Problem to work on
Return every line of the material below that contains the word "agent".

Data records
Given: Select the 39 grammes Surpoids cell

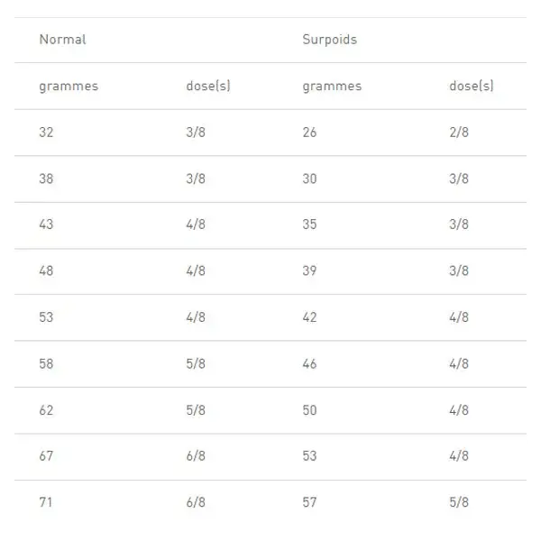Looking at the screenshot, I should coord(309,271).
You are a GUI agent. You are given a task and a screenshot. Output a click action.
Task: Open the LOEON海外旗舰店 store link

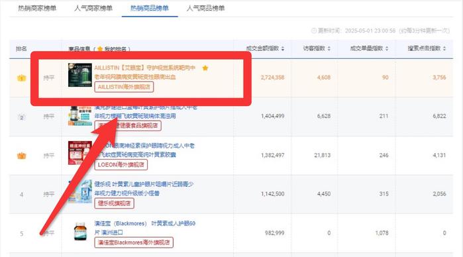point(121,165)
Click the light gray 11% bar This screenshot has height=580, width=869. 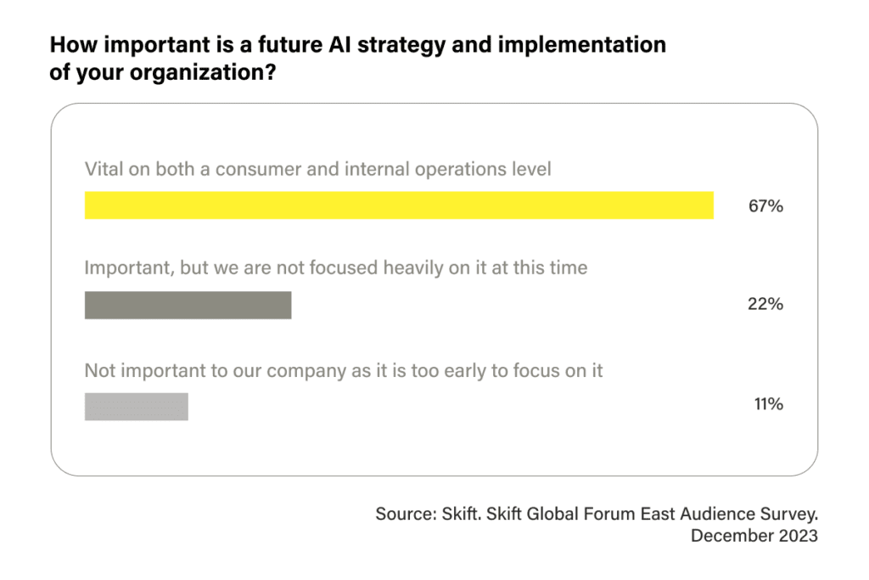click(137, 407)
---
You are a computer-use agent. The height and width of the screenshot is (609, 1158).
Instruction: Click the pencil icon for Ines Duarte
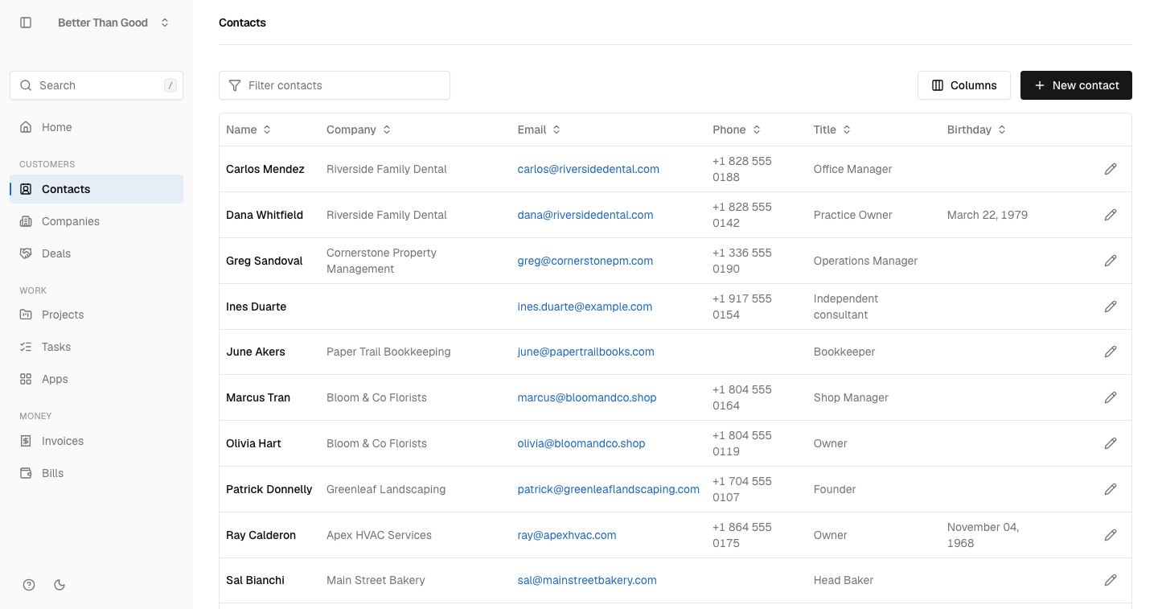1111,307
* * *
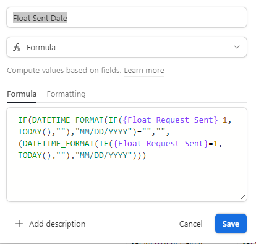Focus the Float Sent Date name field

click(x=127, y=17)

Exercise answer
You are a GUI agent. You are given a task and a screenshot. Output a click action.
You are a computer-use agent. The height and width of the screenshot is (609, 1158).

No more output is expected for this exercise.